Bernoulli Trials With Skewed Propensities for Certification and Validation

The impetus for writing this paper are the well publicized media reports that software failure was the cause of the two recent mishaps of the Boeing 737 Max aircraft. The problem considered here though, is a specific one, in the sense that it endeavors to address the general matter of conditions under which an item such as a drug, a material specimen, or a complex, system can be certified for use based on a large number of Bernoulli trials, all successful. More broadly, the paper is an attempt to answer the old and honorable philosophical question, namely," when can empirical testing on its own validate a law of nature?" Our message is that the answer depends on what one starts with, namely, what is one’s prior distribution, what unknown does this prior distribution endow, and what has been observed as data. The paper is expository in that it begins with a historical overview, and ends with some new ideas and proposals for addressing the question posed. In the sequel, it also articulates on Popper’s notion of “propensity” and its role in providing a proper framework for Bayesian inference under Bernoulli trials, as well as the need to engage with posterior distributions that are subjectively specified; that is, without a recourse to the usual Bayesian prior to posterior iteration.

💡 Research Summary

The paper, motivated by recent high‑profile software failures such as the Boeing 737 Max accidents, asks a fundamental question: under what conditions can a product, a material specimen, or even a natural law be certified solely on the basis of a large number of successful Bernoulli trials? Framed in a Bayesian perspective, the author treats the problem as one of estimating the probability that all N trials would be successes (R = N) given that a random subsample of size n has been observed to be all successes (T = n).
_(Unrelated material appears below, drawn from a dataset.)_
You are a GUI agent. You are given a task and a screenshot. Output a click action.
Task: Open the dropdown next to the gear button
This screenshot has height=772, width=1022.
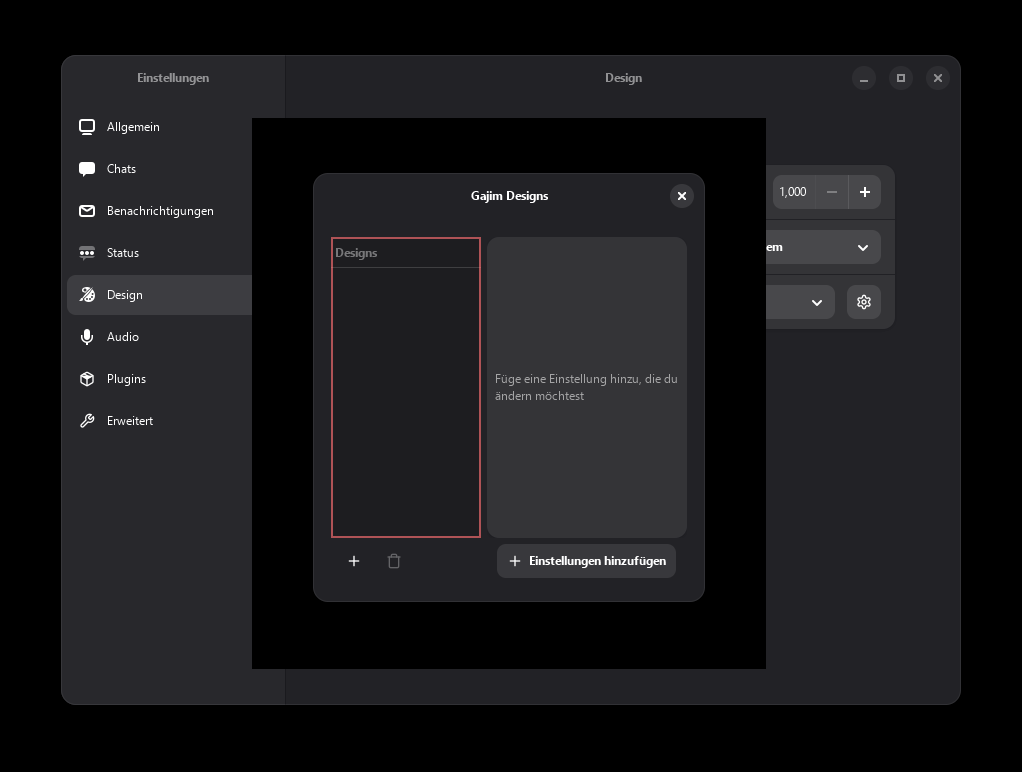pos(802,302)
Using Bayes’ theorem, the posterior probability P(R = N | T = n) depends entirely on the prior distribution assigned to the unknown total number of successes R. The paper surveys four families of priors.

1. Bayes‑Laplace (uniform) prior assigns equal weight to every possible value of R (0,…,N), reflecting a principle of insufficient reason. Under this prior, P(R = N | T = n) = (n+1)/(N+1), which tends to zero as N→∞ regardless of how large n is. Thus, even an arbitrarily large streak of successes provides no assurance that future trials will also succeed—an outcome at odds with experimental scientists’ intuition.

2. Jeffreys’ prior places substantial mass at the extremes R = 0 and R = N, with the remaining probability spread uniformly over the interior. A tuning parameter k (0 < k ≤ 1) controls the rate of convergence; for k = ¼ the posterior becomes (n+1)/(n+3), which approaches one as n grows. This prior aligns better with practitioners’ expectations but is somewhat ad‑hoc, lacking a deeper justification.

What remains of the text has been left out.